Victoria’s largest social housing project begins

Corrs Chambers Westgarth is advising the Port Phillip Housing Association (PPHA) on the largest ever development by Victoria's not-for-profit sector.The development, known as the Ashwood…

Corrs Chambers Westgarth is advising the Port Phillip Housing Association (PPHA) on the largest ever development by Victoria's not-for-profit sector.

The development, known as the Ashwood Chadstone Gateway Project, will include around 207 social housing units and 75 private housing units.

Under arrangements with the Department of Human Services, PPHA will also provide 261 social housing units outside the development.

Corrs provided advice on numerous aspects, including the funding and development agreement, contracts for sale of land with the Department of Human Services, private landowners and prospective purchasers of private housing units. It also provided counsel on debt funding, planning matters and the National Rent Affordability Scheme.

Partner Nathaniel Popelianski said of the deal: "The unique feature of housing development in the not-for-profit sector is that a not-for-profit does not distribute profits to shareholders - it reinvests profits into more social housing development.
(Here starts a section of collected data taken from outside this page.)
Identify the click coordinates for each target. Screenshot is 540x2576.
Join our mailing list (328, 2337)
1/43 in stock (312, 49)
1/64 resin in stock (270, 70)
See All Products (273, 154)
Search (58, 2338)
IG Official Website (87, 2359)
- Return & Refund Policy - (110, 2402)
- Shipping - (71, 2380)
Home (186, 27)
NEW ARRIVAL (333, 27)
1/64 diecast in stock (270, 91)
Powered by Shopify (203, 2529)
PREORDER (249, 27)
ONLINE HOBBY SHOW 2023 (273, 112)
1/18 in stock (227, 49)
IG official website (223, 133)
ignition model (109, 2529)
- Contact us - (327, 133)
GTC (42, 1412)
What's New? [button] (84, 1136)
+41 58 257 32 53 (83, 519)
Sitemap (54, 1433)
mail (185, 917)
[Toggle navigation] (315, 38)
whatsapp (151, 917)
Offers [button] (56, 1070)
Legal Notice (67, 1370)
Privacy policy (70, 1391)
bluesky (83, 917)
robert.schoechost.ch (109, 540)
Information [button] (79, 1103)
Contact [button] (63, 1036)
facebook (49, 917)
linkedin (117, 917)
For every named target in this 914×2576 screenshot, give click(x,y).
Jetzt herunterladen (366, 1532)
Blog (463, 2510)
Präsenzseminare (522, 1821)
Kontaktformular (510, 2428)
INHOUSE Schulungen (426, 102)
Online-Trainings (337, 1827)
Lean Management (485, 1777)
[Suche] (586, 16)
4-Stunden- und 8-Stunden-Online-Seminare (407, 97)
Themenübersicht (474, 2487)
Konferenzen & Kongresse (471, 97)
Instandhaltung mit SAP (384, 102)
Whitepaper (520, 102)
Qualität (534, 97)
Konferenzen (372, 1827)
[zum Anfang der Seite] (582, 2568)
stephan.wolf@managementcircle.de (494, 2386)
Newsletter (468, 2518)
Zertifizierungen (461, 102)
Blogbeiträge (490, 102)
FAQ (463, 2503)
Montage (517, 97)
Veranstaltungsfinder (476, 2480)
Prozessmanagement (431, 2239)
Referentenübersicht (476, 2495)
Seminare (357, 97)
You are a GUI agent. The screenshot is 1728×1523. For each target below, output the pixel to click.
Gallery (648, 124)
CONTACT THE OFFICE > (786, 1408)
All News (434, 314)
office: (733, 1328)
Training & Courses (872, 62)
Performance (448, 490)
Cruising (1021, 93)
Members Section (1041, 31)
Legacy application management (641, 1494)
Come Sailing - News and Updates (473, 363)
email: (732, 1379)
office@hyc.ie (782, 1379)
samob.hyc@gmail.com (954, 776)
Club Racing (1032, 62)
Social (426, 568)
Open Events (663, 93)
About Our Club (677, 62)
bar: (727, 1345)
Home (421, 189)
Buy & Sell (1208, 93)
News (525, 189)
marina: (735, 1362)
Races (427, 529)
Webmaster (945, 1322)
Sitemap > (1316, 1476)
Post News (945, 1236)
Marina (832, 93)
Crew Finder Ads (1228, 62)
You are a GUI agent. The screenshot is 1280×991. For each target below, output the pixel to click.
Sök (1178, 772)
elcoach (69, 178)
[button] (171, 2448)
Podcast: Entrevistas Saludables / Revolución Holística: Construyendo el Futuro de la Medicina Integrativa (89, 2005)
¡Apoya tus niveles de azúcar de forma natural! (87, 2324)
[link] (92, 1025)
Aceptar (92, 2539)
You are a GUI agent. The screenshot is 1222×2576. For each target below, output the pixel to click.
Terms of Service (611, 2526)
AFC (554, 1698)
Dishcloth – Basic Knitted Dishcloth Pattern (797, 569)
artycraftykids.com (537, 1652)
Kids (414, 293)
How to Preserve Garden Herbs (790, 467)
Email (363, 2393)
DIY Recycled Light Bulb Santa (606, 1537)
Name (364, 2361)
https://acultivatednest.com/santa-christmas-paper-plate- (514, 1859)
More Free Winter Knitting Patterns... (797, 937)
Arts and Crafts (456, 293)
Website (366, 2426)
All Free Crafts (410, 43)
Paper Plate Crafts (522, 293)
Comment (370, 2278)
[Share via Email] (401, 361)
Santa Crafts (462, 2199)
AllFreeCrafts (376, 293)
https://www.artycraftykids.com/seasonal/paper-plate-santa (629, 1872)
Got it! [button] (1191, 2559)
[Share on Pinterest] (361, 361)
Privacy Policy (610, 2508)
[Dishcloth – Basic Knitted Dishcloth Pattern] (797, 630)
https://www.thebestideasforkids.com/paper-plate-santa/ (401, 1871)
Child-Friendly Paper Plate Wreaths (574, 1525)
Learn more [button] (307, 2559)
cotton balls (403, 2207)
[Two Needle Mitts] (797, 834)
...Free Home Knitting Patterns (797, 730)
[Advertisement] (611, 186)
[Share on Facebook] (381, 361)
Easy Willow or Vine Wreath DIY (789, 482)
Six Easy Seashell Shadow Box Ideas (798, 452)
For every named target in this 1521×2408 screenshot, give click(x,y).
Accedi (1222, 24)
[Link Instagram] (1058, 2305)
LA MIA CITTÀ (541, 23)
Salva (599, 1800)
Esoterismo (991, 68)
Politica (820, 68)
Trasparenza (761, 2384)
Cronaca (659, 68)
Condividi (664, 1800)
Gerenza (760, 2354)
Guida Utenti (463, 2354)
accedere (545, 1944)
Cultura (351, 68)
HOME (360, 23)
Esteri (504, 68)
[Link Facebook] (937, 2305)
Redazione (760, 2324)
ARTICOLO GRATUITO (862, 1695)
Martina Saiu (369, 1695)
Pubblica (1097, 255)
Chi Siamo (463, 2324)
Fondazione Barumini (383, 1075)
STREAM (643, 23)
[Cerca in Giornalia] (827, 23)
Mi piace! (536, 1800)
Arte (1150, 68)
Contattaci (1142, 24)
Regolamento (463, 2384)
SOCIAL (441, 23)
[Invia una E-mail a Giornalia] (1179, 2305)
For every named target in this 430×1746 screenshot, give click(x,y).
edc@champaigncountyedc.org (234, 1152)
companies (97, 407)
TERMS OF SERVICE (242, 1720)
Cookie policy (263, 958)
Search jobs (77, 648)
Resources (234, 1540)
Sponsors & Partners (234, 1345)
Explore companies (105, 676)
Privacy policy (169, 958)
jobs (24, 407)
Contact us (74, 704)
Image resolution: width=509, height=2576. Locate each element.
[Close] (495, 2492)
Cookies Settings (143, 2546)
"This means that an allocation of Government funding for social housing projects results in the delivery of a larger number of social housing units than might otherwise be the case in the private sector."

According to Popelianski, these developments help increase the amount of affordable housing because housing associations are at the coal face of social housing issues.

"They acutely understand the need for greater investment in the sector and are fast developing expertise in the development and delivery of social housing projects," he said.

"The Ashwood Chadstone Gateway Project is a prime example of the ... sector applying hard-edge business principles to deliver a major real estate development."

Construction has already begun on a number of sites, with the Victorian Government and PPHA each contributing approximately $70 million to the project.